Lydia returned to her own office embarrassed, slunk past her assistant without saying hi, and shuffled the papers on her desk for an hour.
_____
“But you can’t be serious.”
“It’s too much for me right now. I need time to be with Dickie. He’s…it’s not…it’s bad.”
Temporarily step down as president. Lydia couldn’t believe it. “Paula, you’ve notified the board?”
“Not yet. I wanted to discuss it with you first.”
“With me? Why?”
“Tell me about Venus Angelo, first.”
Lydia stiffened. “Tell you what?” she asked defensively. “I miss my brilliant assistant. I stopped in to say hello. I do that now and–”
“Beaumont, let me see your eyes when you talk to me.”
Lydia lifted her head.
“Watch yourself, President Beaumont. Everybody else is.”
“Who is?”
“The board. It’s a gimmee on my word so keep your nose clean.”
Lydia went to the bar and picked up a glass and, thinking better of it, put it back on the shelf. “I couldn’t do it without my former assistant.”
Paula sat at her desk, put her glasses on and studied Lydia through them. Presently she replied. “I doubt the integrity of that claim.”
Lydia dropped herself into the chair opposite her. She was tired today. Very tired of Soloman-Schmitt. She had an urge to go home and pull a Rip Van Winkle. “Why would they select me, anyway?” she asked. “Remember Jane Doe? I’m damaged goods.”

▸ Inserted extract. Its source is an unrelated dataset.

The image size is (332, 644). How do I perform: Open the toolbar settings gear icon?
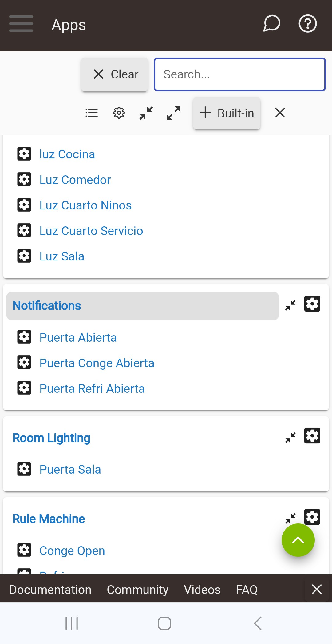point(119,113)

Paula clenched her jaw. “That’s forgotten, Beaumont.” (She’d fire Angelo if she absolutely had to.) “Besides, you married the woman. Perfectly respectable conclusion.” (But once Beaumont held the reins then the power was all hers.) “Legal and legitimate anywhere in the civilized world.” (Hers to lose. And then what?) “Is this what it looks like, Beaumont?”
“What does it look like for godsakes?”
“I’m not qualified to say. What does it look like to Dr. Kristenson?”
“Paula Treadwell…don’t make me say it’s none of your business. And don’t make me have to hear myself repeating myself. I’ve told you before that I do not and never will cheat on Helaine.” And then she said something she had never uttered before. “The end.”
Paula took her glasses off and laid them on the desk. She was trying not to smile at that. “Excellent, Beaumont. Now go home, get laid, be content and leave Ms. Angelo to her own destiny. Yours imminently awaits your attention.” She picked up her glasses again and turned her attention to the numbers streaming across her computer screen. “So begin posturing for it right now…and have a nice day.”